I’ve had a few cracks at breaking up while travelling. The first was three years into my full-time travel lifestyle; my boyfriend and I had been together for a year when we sold everything to travel. I learned some key lessons about travelling with a partner during our three years on the road:
- Travelling accelerates the natural progression of a relationship.
- Travel’s inherent stressors create interpersonal tension.
- It’s imperative to claim your space, since you’re together 24/7.
- You might stay together longer than you should.
This last point was the most difficult for me: our relationship was over long before we broke up. But we were in Australia, my boyfriend had run out of money, and he was working to replenish it. I couldn’t just leave him on the other side of the world. So we stayed together, and I supported him until he was on better footing. We “took a break” while I travelled solo for five months (he remained working in Australia), thinking we would continue travelling together when I returned. A few weeks into my trip, he found somebody else. He now lives in Canada with his Australian fiancé.
My next major relationship was with a man I dubbed my “Swedish Squeeze,” who I met in New Zealand. Unsure of our respective futures, we kept things light, and we travelled both together and separately. As our relationship progressed, we committed to a three-month house-sitting gig in the Caribbean.

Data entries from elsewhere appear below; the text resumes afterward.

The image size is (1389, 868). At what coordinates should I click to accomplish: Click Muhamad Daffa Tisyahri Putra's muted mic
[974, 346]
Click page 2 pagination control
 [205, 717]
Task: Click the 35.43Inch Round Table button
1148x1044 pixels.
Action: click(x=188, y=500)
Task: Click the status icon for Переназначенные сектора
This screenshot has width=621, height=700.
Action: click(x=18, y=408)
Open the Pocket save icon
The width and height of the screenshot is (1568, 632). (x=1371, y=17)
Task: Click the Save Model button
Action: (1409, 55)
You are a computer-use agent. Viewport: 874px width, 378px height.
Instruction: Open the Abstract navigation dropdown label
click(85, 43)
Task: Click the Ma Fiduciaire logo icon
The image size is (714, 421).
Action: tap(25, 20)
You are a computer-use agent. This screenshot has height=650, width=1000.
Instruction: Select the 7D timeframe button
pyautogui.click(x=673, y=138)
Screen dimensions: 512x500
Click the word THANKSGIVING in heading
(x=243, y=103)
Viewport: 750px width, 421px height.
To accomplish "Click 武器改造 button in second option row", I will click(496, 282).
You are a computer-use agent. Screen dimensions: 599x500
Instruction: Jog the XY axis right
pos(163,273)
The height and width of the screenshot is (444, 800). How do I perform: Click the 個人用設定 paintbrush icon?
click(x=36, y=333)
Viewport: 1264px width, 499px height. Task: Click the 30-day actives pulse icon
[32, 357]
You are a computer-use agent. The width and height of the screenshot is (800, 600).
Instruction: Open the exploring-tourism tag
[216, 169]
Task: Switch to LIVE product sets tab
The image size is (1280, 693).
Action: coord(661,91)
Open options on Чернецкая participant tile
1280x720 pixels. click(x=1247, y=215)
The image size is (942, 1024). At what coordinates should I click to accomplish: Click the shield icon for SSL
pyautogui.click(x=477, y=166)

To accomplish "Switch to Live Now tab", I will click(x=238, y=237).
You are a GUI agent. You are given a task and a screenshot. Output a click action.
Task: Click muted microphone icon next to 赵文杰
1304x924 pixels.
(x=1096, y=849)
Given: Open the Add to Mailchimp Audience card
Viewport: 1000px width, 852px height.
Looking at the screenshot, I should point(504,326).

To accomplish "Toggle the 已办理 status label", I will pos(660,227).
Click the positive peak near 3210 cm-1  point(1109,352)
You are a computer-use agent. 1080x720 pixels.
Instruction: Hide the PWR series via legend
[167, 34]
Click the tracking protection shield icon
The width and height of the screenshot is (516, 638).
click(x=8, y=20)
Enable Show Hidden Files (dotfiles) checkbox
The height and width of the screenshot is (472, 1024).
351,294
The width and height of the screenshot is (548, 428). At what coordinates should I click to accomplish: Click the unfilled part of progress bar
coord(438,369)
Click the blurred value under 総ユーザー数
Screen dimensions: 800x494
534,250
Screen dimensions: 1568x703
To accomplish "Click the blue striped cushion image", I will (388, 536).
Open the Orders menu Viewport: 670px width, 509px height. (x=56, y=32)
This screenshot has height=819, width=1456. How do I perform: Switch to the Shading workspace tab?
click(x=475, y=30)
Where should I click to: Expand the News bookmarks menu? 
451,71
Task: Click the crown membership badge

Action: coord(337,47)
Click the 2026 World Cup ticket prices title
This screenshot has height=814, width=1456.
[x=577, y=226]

Unfortunately, while I sat in Grenada awaiting his arrival, I learned that in the month prior while we were apart, he had hooked up with an old friend of his… and got her pregnant. It marked an abrupt and heartbreaking end to the relationship, which also coincided with my getting dengue fever.
Six months later I got together with a UK/Grenadian man when I returned to Grenada for more house-sitting. For almost two years, I used Grenada as a home base and lived with this man and his daughter. The relationship was tumultuous at best, and after a hellish year (including a near-fatal accident among other tragedies), we separated while house-sitting in Panama. He returned to Grenada on New Year’s Eve, and although we kept in touch in an attempt to reconcile, a fateful drunken text message on Valentine’s Day sealed the deal.
Almost two years later I was living in Peru and fell in love with a man visiting from the U.S. His life was in transition, and after a few visits, he sold everything and moved to Peru. Unfortunately it was too much too fast, and shortly after he moved in I realized it was a mistake. I was guilt-ridden after his international move, but wanted to learn from the mistakes of my first travelling relationship and nip it in the bud.
The tables turned when I had my heart broken in Peru a year later; he wasn’t my boyfriend, but rather my teacher/friend/landlord/boss. He was a shaman with whom I was apprenticing, and in the years we worked together, our lives became intertwined and we formed a lifelong partnership. When he suddenly changed his mind, my life was turned upside down and my heart broken.
These five stories over 10 years are an interesting cross-section of life in general. I’ve had my heart broken, and I’ve broken hearts. It isn’t any easier or more difficult while travelling. In fact, an advantage of breaking up while travelling is that you can put a few countries of distance between you! And although the pool of compatible mates is smaller when travelling full-time, it’s far from impossible to find love on the road.
Travel is intense, in every way. Relationships on the road reflect that intensity. If I’ve learned anything in the last 10 years, it’s that communication is paramount. The relationship may work, or not. But if you communicate openly, you’ll reduce the chance of surprise and unnecessary heartbreak on the road.